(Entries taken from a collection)
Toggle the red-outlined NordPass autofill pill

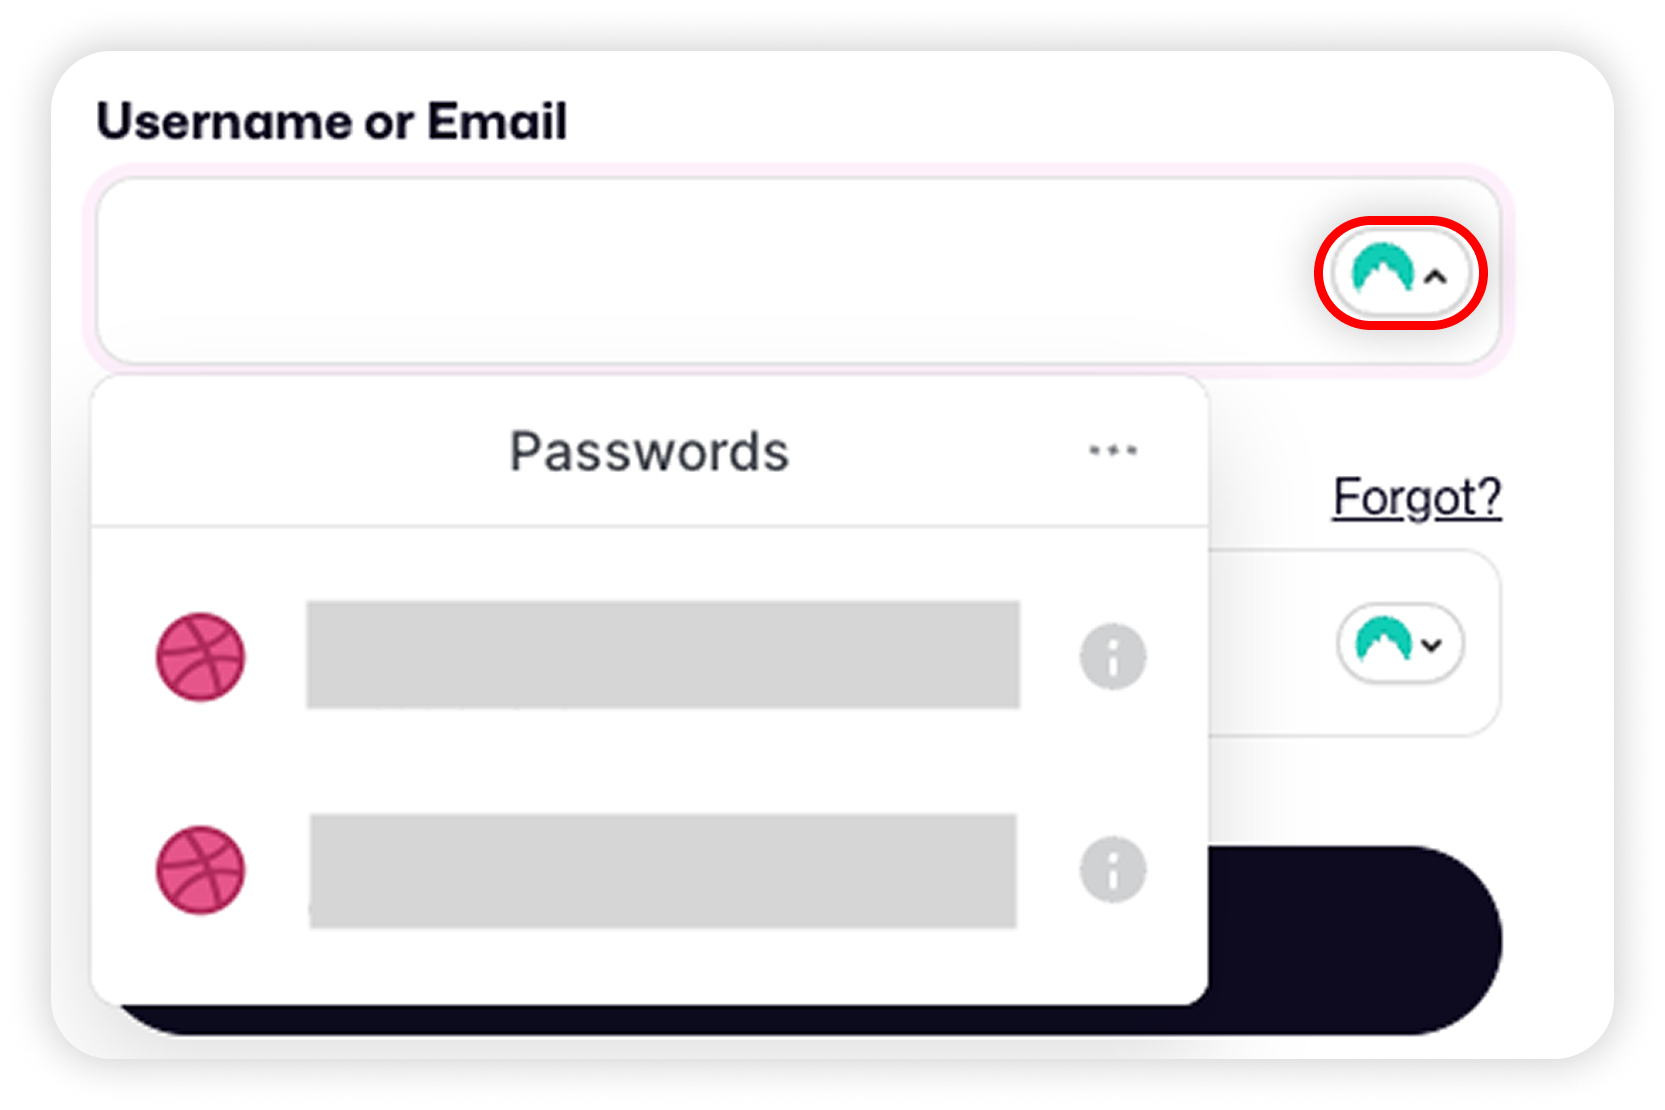[1400, 272]
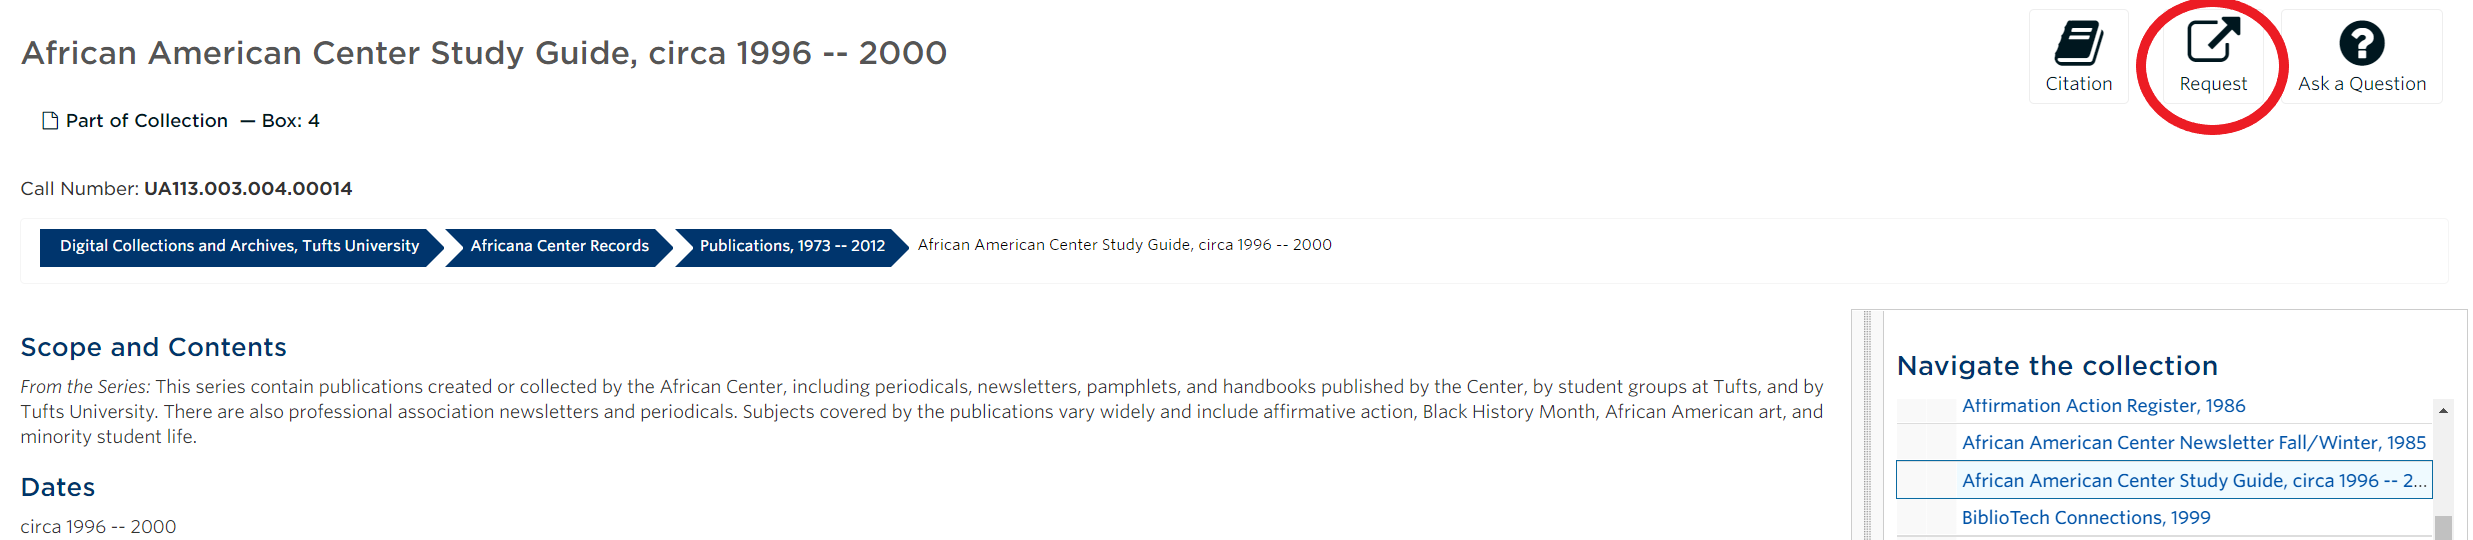The height and width of the screenshot is (540, 2473).
Task: Open African American Center Newsletter Fall/Winter, 1985
Action: [2194, 442]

# WHAT IS BEING ASKED:
Give the records again exactly as they stand, so that only the pictures are missing.

# COMPLETED EXERCISE:
Toggle the red-outlined NordPass autofill pill

[1400, 272]
The height and width of the screenshot is (540, 2473).
Task: Open African American Center Newsletter Fall/Winter, 1985
Action: [2194, 442]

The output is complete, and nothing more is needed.